Some time back I was facing a quite motivating experience.
Business area: Web analysis
Subject: Build a DB on Webpages and link them with their referencing pages + other attributes as ref_count, ...
Condition: uniqueness of the pages (source + ref)
Target: Load + link/index 500 mio page pairs of source:target web links
HW/OS: 64 GB RAM, 16 Processors, a bunch of lousy raid 5 disk, Red Hat
Customer tried MySQL first:
Stopped after 3 days as the load was just slow and consumed to much disk space.
Next attempt PostgreSQL:
clear better use of disk space, some what faster.
After 3 days sequential loading it was easy to calculate that the 500 mio links might take 47 yrs. (without interrupts)

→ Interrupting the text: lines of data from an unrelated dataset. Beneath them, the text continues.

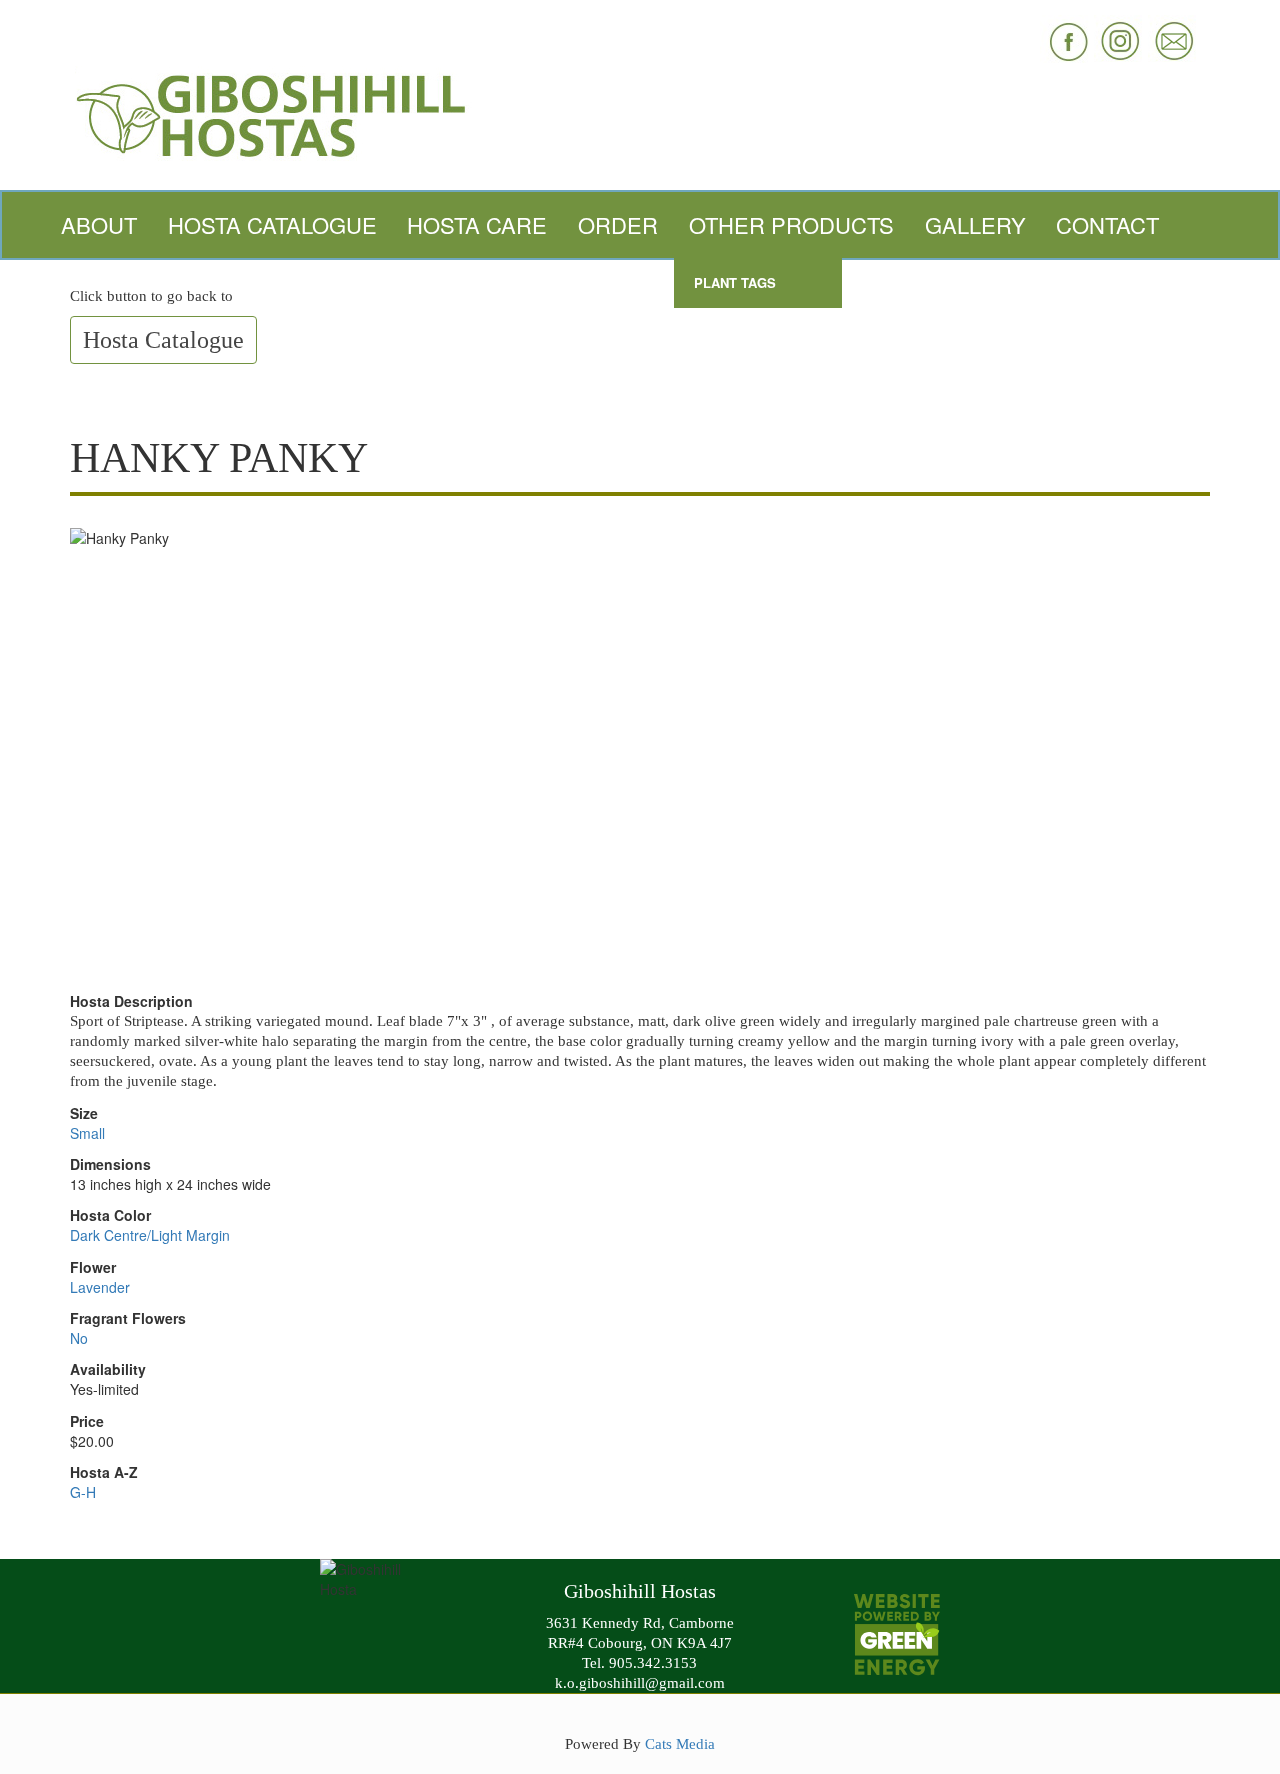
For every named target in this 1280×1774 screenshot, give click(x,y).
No (79, 1338)
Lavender (100, 1287)
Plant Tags (735, 282)
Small (87, 1133)
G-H (83, 1492)
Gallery (975, 224)
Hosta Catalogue (272, 224)
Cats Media (680, 1743)
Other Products (791, 224)
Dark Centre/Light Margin (150, 1235)
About (99, 224)
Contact (1107, 224)
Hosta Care (477, 224)
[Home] (640, 113)
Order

The loader was modified to work in parallel and over time the forecast decreased below 12 yrs.
Now Caché came in:
No SQL approach anymore.
Each piece got its unique table with reverse references
- protocol (http, https, ftp, ...)
- toplevel domains (.com, .uk, .de, .it, ...)
- domains (intersystems, google, ...)
- servers (www, wrc, mail, ....)
- pages ()
- url_params() [for source only]
The loader did the spliting of URLs and was writing directly to data + index globals
To make it short : 500mio was reached after 4 days
about 10 days later we had to stop at 1.7 billion links as we ran out of data.
consumed disk storage ~ 30% of previous calculated size for competition
Customer was deeply impressed and I felt like an eagle.
Obviously it was a lot of work to get this moving
but the dramatic distance of competition payed off
and the distinc feeling that that you ride the hottest engine available.